L’association Insan et TDH ont interrogé des membres de la communauté Dom installés dans quatre villes, et ont conclu que beaucoup d’entre eux vivent dans des bidonvilles rudimentaires où la majorité des maisons ne sont pas reliées au réseau d’assainissement. En général, les mères ne bénéficient pas des soins de santé maternelle et nombre d’enfants sont délaissés par leurs parents qui se battent pour survivre. Environ 68 pour cent d’entre eux n’avaient jamais été scolarisés.



« Le souhait des Dom de se défaire de leur identité ethnique témoigne de l’ampleur des préjugés auxquels ils sont confrontés », a dit Mme Hope. Le fait que leur langue, le domari, perde rapidement du terrain par rapport à l’arabe en est une autre preuve, a-t-elle dit à IRIN.



« La moitié des adultes et seulement un quart des enfants que nous avons interrogés parlaient le domari », a-t-elle ajouté. « La langue est un marqueur de leur identité ethnique et il semble que les parents essayent de la faire disparaître afin de protéger leurs enfants des discriminations auxquelles ils ont été confrontés ».



TDH et l’association Insan n’ont pas pu évaluer le nombre de Dom installés au Liban, mais leur recherche montre que 3 112 Dom vivent dans les villes libanaises de Beyrouth, Sidon et Tyr. « Beaucoup d’autres communautés de Dom vivent au Liban, en particulier à Tripoli et dans la Bekaa », a indiqué Mme Hope.



Contrairement aux réfugiés et aux Bédouins, avec qui ils sont souvent confondus, les Dom ont obtenu la naturalisation en 1994. Mais, bien qu’ils jouissent des droits civiques, les Dom sont encore plus marginalisés que les réfugiés palestiniens et sont ignorés par la quasi-totalité des ONG, selon le rapport.

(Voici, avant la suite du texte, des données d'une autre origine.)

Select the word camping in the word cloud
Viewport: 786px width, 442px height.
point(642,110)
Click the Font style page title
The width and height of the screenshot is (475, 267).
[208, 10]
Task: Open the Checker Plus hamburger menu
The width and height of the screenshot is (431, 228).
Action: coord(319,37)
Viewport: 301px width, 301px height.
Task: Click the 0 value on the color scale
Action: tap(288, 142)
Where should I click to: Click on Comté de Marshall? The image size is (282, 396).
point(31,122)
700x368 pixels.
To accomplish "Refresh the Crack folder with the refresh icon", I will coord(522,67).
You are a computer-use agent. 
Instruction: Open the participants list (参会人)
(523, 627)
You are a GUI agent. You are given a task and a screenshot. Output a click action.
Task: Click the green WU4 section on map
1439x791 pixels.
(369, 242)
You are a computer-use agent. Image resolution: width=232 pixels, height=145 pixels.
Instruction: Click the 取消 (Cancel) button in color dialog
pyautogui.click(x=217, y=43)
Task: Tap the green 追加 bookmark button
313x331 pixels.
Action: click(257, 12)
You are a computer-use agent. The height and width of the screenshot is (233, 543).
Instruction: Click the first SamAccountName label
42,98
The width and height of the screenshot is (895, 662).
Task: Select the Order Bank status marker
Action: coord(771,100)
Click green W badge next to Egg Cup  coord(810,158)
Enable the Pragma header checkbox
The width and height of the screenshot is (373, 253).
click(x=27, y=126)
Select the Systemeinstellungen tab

Les enfants, en particulier, sont exposés à la violence, à la malnutrition chronique, au phénomène du mariage des enfants, aux conditions de travail dangereuses et à l’exploitation. Nombre de membres de la communauté se montrent également réticents à accéder aux services publics, comme les soins de santé ou l’éducation, car ils se perçoivent comme des citoyens de seconde zone.



Jusqu’à récemment, les Dom du Liban étaient un peuple de nomades. Cependant, depuis qu’ils ont été naturalisés, la plupart d’entre eux se sont sédentarisés et ont commencé à scolariser leurs enfants, a dit Mme Hope.



« Il y a dix ans, notre famille avait peur d’inscrire les enfants à l’école », a dit un Dom qui vit à Bar Elias, dans la plaine de la Bekaa. « Nous avions peur d’être arrêtés ou que nos enfants ne soient pas acceptés, car les gens pensent que nous avons peur du savoir. Désormais, nous essayons de scolariser nos enfants ».